Well, maybe she could get something out of
this. Maybe she could get him to let her wear her own dress rather
than those appalling, itchy, uncomfortable sacks to dinner. She’d
have to take the neckline higher, loosen it around the body. Surely
that would be okay. As long as he didn’t see it as a come-on. No.
Why would he? He’d never made a pass at her yet. You couldn’t count
the discussion about being bound. She’d had her concerns but the
incident had passed into history as though it had never happened.
Besides, if he did make a pass, she’d set him straight.
He stood beside the alien ship with
Hanestran, looking at some of the footage they’d collected. She
joined them, facing them both.
“May I ask a favor, Admiral?”
Ravindra glanced at Hanestran, who walked
away.
“I’ll get back into the cockpit for you but I
would like your permission to wear my own dress for dinner
tonight.”
His eyes narrowed.
“I’ll make sure it is suitable. The garments
I’ve been given are uncomfortable. My skin isn’t as tough as yours.
To me, the material is rough and it itches. I’ll wear them to the
mess if I must, but I thought if it’s just you and me, you may be
kind enough to offer me some leeway.”
“How can you make it suitable?”
“I can change the color and the style. The
dress has a little processor.”
His lips jerked in that faint smile. “You
have my permission. If only to see this wonderful device.”
“
Thank you,
Srimana
.” She climbed back onto the wing, squashed herself into
the cockpit and applied herself to understanding the alien
code.
Chapter
Fifteen
Morgan checked the dress out in the mirror.
Dark red, high neckline, let out so it didn’t hug her figure
anywhere. Okay, it looked much better than the hated shapeless sack
and the material felt smooth and soft but not even the bigoted
right-wingers back home could see this as a come-on.
“What do you think, Commander?” she asked
Roy.
The woman’s gaze swept over her. She
shrugged. “He has given permission. Who am I to say? It covers
you.”
It covers you but? “What’s the issue? Women
don’t wear shapeless tubes on the vids. They don’t on the news
broadcasts I’ve seen, either. So why here?”
“It is a warship. There is no place for
sexual titillation here.” The woman radiated contempt. “Can you
imagine what the Vesha women might wear to a mess?”
Morgan refrained from rolling her eyes. What
did they think would happen? An outbreak of rutting? Too late now,
she wasn’t going back. She crossed the few steps to Ravindra’s
apartment and pressed the door panel. Tullamarran bowed her
inside.
Ravindra sat in his usual place. His eyes
lingered, following the cut of the dress over her body.

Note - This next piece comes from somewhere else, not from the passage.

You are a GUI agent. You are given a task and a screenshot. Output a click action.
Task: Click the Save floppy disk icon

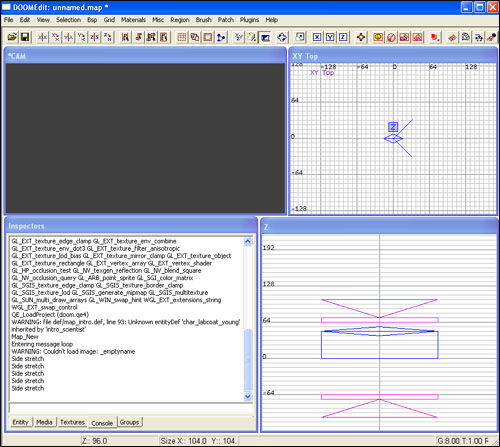click(x=25, y=37)
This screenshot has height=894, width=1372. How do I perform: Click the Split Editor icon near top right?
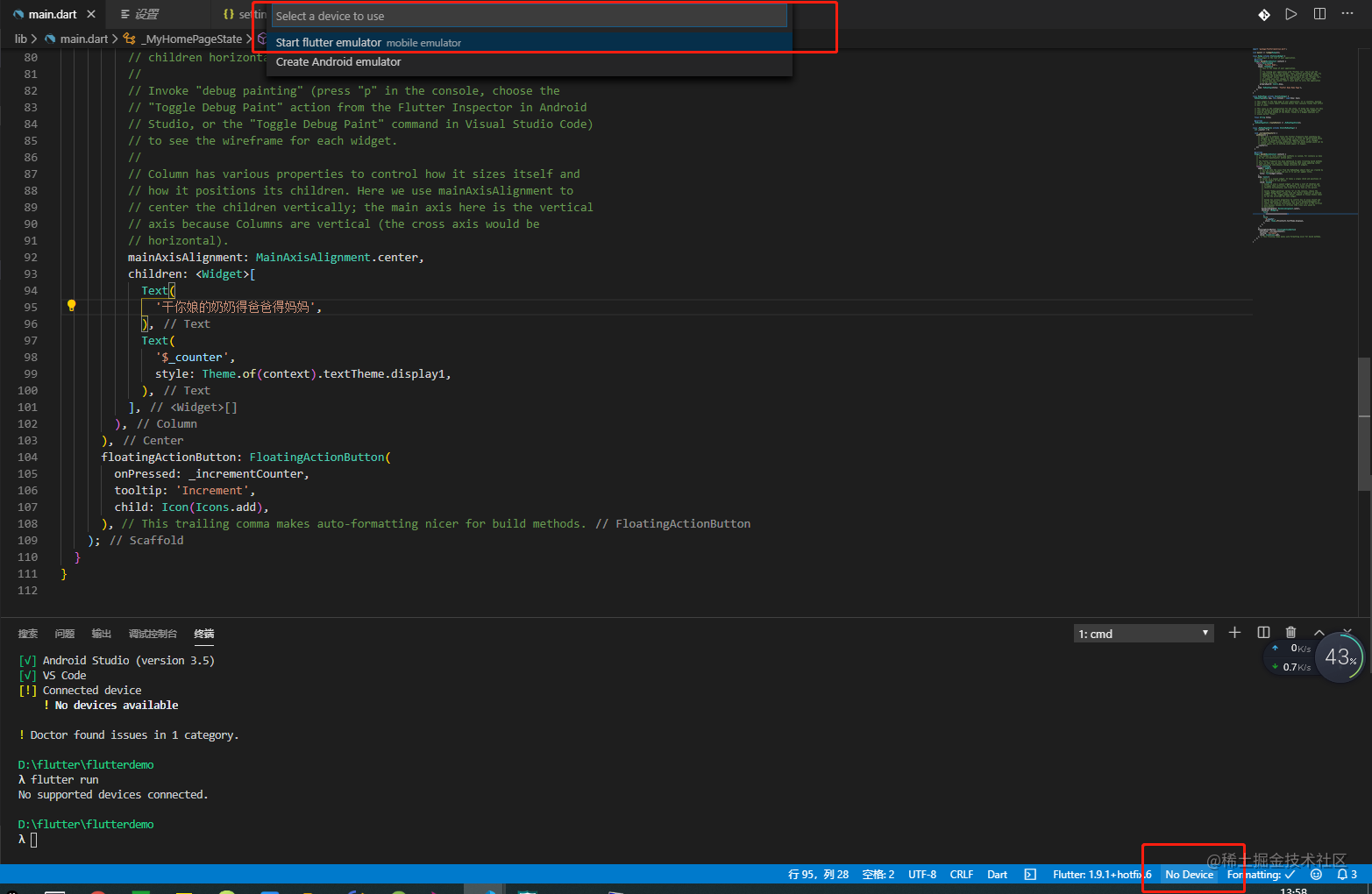[1319, 14]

“Suitable?” Her heart thudded. A sexy tremor
slipped down her spine.
“You have altered the neckline and it does
not fit quite so… er… snugly.”
He sure had noticed last time. “Correct.”
“And how is this done?”
“There’s a processor at the back of the neck.
The material is made of a special fabric with smart cells that can
be reconfigured. For instance, I can change the color.” She
lightened the red to crimson, then darkened it again.